- **What to do**
Can you transcribe the records word for word, starting at the line with "Describe the element at coordinates (392, 34)" and continuing up to and including the last line of the records?

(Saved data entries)
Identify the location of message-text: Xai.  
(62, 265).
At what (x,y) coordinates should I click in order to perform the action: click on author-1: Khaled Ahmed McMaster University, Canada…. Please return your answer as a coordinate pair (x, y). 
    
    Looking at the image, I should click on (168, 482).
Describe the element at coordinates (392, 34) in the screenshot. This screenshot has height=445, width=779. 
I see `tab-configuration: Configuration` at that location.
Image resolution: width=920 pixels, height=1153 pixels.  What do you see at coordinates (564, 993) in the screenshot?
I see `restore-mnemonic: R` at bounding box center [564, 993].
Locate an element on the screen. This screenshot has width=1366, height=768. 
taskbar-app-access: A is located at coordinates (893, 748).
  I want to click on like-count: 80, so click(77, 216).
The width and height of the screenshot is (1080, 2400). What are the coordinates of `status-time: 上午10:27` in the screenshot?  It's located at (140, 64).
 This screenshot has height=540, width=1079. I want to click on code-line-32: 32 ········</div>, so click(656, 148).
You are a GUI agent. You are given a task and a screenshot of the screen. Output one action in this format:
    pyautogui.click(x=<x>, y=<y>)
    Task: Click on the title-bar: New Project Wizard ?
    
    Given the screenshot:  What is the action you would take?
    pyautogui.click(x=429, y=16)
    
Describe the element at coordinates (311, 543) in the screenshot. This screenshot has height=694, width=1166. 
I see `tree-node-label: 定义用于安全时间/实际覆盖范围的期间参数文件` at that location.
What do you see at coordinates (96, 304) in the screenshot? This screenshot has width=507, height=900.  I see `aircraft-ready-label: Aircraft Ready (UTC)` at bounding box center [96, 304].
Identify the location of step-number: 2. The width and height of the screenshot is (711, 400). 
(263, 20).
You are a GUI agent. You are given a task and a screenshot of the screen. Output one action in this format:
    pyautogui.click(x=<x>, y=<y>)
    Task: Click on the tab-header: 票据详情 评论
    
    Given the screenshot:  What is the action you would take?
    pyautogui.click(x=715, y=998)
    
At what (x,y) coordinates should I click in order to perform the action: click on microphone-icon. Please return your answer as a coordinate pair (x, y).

- **Problem solution**
Describe the element at coordinates (392, 34) in the screenshot. This screenshot has height=445, width=779. 
I see `tab-configuration: Configuration` at that location.
Image resolution: width=920 pixels, height=1153 pixels.  What do you see at coordinates (564, 993) in the screenshot?
I see `restore-mnemonic: R` at bounding box center [564, 993].
Locate an element on the screen. This screenshot has width=1366, height=768. 
taskbar-app-access: A is located at coordinates (893, 748).
  I want to click on like-count: 80, so click(77, 216).
The width and height of the screenshot is (1080, 2400). What are the coordinates of `status-time: 上午10:27` in the screenshot?  It's located at (140, 64).
 This screenshot has height=540, width=1079. I want to click on code-line-32: 32 ········</div>, so click(656, 148).
You are a GUI agent. You are given a task and a screenshot of the screen. Output one action in this format:
    pyautogui.click(x=<x>, y=<y>)
    Task: Click on the title-bar: New Project Wizard ?
    
    Given the screenshot:  What is the action you would take?
    pyautogui.click(x=429, y=16)
    
Describe the element at coordinates (311, 543) in the screenshot. This screenshot has height=694, width=1166. 
I see `tree-node-label: 定义用于安全时间/实际覆盖范围的期间参数文件` at that location.
What do you see at coordinates (96, 304) in the screenshot? This screenshot has width=507, height=900.  I see `aircraft-ready-label: Aircraft Ready (UTC)` at bounding box center [96, 304].
Identify the location of step-number: 2. The width and height of the screenshot is (711, 400). 
(263, 20).
You are a GUI agent. You are given a task and a screenshot of the screen. Output one action in this format:
    pyautogui.click(x=<x>, y=<y>)
    Task: Click on the tab-header: 票据详情 评论
    
    Given the screenshot:  What is the action you would take?
    pyautogui.click(x=715, y=998)
    
At what (x,y) coordinates should I click in order to perform the action: click on microphone-icon. Please return your answer as a coordinate pair (x, y).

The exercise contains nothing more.